If the third circle, we find parents who are unwilling or unable to learn from therapy, and who do not stop the conflict. The only possibility for their children to survive the break-up is for them to learn coping skills through therapy.

Then there is the fourth circle of custody hell: parents who resist all the efforts of peacemakers. They refuse to participate in therapy themselves, and they subvert therapy for the children. They continue to harass one another in the courts, and they demean one another to the children. They are "hostility junkies," locked into anger.

Current research data reveal that in custody disputes between fourth-circle parents, the least destructive solution is often for the court to essentially eliminate one of the parents from the lives of the children.

Anne Kass is a District Judge in the Second Judicial District State of New Mexico.
Interesting categorisation and discussion of the idea that to NOT make a GOOD decision is based on circumstances (continuing BAD decision) hasn't changed. e.g. children stuffed now - let it continue (i.e. child when 17 says to Dad - where were you when I was going through school - why didn't you help me do better?)

If judges could be less clever and more wise maybe all categories would be served better.

 Maybe I am not explaining myself well enough
I love the phrase "warring parties". It assumes that there is equal buy in. If my partner's ex had signed a parenting plan 2 years ago I would not be going through vicarious hell.

It really is hell, I don't know how many circles, and the only hell the child is subjected to is ongoing alienation tactics from his recalcitrant mother.

Personally, I would happily put needles in my eyes if it meant that all this would all stop.

Junior Executive of SRL-Resources

Executive Member of SRL-Resources, the Family Law People on this site (Look for the Avatars). Be mindful what you post in public areas. 


in my opinion rice & asplund is an excuse to cut the quantity of litigants due to the fact that the courts are allready stretched and limited in funds, example

a father has contact every second weekend and half of school holidays, what makes him different to the other dads that he cannot apply to also have 50/50 contact  - when you hear rice & asplund consider the real factors, that the system needs reform!!

Rice and Asplund is a very old precedent originally used to prevent continuous litigation - the reason that it has been more 'invoked' since changes to the ACT are; as you point out to prevent an avalanche of litigation.

Even without the R & A 'brake' Court delay times have blown out in all registries since the Amended Act was introduced.

The SPCA and SRL-R have been working on an R&A submission for the AG. He will be receiving it at a meeting he has with them.

How frequently do you think people should be allowed to return to Court?

Executive Member of SRL-Resources, the Family Law People on this site (look for the Avatars) Be mindful what you post in public areas. 
My last appearance in court was a Rice & Asplund issue so this issue is close to home.

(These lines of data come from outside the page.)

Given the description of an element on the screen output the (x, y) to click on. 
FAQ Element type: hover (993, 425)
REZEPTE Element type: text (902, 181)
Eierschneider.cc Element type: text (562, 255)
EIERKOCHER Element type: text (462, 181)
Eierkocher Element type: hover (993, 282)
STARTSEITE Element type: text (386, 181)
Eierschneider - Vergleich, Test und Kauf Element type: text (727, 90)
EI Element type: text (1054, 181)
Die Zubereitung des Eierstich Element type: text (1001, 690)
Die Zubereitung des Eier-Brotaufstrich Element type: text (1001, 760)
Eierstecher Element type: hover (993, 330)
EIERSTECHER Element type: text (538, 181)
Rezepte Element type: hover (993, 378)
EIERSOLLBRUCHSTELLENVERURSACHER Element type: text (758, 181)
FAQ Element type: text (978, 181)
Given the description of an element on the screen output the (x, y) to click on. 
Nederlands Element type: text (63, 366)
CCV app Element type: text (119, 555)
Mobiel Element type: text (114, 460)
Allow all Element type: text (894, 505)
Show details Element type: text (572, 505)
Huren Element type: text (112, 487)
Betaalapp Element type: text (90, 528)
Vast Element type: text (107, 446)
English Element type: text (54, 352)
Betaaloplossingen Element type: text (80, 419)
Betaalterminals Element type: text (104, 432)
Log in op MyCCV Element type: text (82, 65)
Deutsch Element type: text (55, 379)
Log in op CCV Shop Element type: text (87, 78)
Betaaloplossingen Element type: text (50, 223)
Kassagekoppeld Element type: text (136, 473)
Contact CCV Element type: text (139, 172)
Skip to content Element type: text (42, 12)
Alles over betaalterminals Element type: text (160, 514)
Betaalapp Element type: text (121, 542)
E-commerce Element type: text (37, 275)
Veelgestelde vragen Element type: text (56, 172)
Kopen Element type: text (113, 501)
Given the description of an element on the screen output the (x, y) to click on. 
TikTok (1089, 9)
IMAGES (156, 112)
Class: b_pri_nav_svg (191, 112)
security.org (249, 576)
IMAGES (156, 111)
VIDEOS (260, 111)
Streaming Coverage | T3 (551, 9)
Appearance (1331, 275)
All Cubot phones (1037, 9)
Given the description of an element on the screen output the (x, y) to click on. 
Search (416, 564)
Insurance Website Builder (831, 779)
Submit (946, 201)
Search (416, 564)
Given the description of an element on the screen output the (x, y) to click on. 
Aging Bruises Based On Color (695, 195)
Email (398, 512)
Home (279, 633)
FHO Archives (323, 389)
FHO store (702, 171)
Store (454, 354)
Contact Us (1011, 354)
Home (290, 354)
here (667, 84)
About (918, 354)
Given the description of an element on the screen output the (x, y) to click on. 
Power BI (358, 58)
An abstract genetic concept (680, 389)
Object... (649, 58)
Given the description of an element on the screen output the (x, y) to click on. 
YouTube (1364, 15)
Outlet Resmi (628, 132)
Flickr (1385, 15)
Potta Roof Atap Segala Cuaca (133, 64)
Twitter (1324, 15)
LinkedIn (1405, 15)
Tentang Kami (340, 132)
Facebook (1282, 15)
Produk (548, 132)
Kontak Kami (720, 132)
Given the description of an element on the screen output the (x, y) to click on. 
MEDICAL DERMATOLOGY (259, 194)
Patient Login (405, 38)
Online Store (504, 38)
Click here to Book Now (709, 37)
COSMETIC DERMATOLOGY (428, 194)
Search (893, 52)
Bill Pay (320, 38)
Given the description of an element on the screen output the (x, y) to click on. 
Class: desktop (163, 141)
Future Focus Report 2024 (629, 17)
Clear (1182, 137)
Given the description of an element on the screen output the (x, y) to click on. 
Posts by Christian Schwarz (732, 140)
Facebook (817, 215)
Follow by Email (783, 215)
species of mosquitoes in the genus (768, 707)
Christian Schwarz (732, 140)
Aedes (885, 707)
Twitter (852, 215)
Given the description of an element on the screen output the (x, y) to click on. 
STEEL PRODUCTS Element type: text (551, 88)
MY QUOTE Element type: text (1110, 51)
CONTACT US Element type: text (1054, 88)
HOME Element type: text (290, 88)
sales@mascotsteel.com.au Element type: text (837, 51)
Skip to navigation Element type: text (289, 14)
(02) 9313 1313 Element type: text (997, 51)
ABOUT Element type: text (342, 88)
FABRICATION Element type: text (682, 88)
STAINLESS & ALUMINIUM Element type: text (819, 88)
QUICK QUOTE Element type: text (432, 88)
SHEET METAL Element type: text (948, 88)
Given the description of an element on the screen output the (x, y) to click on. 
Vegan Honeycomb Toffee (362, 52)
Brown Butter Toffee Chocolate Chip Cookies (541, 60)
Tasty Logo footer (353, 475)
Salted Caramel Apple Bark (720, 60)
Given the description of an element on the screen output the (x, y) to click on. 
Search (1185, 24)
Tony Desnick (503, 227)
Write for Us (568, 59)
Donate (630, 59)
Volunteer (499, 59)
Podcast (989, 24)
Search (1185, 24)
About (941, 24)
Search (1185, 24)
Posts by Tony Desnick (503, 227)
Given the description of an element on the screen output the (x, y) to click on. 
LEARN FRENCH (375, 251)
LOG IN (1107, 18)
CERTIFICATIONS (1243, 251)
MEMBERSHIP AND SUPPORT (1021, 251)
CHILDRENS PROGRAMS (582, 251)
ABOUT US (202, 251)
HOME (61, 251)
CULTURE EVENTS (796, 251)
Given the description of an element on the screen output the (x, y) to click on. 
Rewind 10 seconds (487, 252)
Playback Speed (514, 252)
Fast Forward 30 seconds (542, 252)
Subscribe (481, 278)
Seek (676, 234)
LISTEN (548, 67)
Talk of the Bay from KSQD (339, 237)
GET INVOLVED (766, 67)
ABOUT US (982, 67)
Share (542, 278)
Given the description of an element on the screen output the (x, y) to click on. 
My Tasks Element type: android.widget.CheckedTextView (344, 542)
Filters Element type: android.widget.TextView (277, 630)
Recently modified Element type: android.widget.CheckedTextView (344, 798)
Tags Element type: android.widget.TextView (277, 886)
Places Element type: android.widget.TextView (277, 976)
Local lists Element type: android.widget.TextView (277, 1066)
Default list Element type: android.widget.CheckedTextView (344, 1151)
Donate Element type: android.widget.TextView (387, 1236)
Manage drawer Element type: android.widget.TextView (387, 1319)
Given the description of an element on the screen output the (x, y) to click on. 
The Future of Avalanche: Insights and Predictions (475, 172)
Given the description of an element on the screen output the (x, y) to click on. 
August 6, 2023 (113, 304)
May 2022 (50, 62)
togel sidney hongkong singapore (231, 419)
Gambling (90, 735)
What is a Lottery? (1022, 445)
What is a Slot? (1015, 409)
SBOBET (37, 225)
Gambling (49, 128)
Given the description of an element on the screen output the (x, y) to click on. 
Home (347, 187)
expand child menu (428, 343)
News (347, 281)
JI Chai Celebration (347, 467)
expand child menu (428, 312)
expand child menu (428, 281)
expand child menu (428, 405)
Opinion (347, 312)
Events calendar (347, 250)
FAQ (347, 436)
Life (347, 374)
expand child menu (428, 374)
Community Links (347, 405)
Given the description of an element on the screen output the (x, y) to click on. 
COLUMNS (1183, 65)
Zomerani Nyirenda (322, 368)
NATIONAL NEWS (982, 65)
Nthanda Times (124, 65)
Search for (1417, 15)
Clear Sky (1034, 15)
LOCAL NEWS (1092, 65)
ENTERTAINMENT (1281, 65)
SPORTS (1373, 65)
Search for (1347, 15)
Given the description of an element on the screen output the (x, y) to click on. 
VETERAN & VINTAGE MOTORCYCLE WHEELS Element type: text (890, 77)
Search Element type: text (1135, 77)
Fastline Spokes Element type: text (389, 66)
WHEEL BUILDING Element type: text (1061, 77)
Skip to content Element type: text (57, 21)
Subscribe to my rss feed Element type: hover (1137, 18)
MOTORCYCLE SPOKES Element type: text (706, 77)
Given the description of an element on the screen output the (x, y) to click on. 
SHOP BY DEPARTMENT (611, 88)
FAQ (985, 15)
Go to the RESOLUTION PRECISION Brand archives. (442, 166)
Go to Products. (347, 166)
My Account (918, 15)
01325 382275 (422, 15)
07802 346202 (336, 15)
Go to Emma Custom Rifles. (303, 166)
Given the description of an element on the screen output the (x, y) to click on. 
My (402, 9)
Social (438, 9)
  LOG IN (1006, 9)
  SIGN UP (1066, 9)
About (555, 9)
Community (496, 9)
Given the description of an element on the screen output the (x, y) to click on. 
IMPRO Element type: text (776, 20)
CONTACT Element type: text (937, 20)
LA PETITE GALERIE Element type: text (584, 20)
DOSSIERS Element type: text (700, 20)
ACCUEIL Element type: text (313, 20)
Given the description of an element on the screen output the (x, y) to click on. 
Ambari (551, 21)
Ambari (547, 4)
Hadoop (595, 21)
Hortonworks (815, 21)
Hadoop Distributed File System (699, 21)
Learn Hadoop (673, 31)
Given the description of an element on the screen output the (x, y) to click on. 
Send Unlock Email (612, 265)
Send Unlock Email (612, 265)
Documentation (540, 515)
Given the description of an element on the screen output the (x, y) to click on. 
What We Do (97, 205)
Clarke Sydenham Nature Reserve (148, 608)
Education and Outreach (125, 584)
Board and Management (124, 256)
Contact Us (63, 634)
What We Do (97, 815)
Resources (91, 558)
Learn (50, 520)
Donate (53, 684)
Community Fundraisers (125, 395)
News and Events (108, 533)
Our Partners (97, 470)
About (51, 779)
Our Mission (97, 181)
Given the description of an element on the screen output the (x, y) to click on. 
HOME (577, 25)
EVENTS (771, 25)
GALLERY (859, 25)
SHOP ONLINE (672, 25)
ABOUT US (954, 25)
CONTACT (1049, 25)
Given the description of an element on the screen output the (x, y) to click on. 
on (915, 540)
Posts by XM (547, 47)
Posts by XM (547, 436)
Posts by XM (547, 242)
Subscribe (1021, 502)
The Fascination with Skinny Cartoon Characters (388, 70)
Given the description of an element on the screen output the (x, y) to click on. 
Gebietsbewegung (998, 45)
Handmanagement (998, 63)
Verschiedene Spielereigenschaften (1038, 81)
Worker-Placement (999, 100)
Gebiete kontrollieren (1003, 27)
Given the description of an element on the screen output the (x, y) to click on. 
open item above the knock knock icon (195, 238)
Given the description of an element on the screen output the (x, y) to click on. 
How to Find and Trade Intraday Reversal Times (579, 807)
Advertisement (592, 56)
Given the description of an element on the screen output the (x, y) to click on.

I agree with you my sentiments exactly. My lawyer made decisions for me that took me a while to recognise were wrong! He basically set me up.

I would think that one should be given three goes at it, to fine tune the orders before R & A is mentioned.

That I believe would be fair. Note the 50/50 rule.

Three go's? -so who is going to pay for tripling the Courts capacity?

Whats the 50/50 rule?

Executive Member of SRL-Resources, the Family Law People on this site (look for the Avatars) Be mindful what you post in public areas. 
I think there should be a threshold, but there should be a simple, consistent checklist where the FRCs or registrars could be gate keepers and say "go away" to those who are being frivolous.

For those who are being frivolous through ignorance, a checklist would discourage them as they would self-select out.

Junior Executive of SRL-Resources

Executive Member of SRL-Resources, the Family Law People on this site (Look for the Avatars). Be mindful what you post in public areas. 
And that is what the submission to the AG is all about - defining the 'undefinable' - except that it has been defined in many judgements.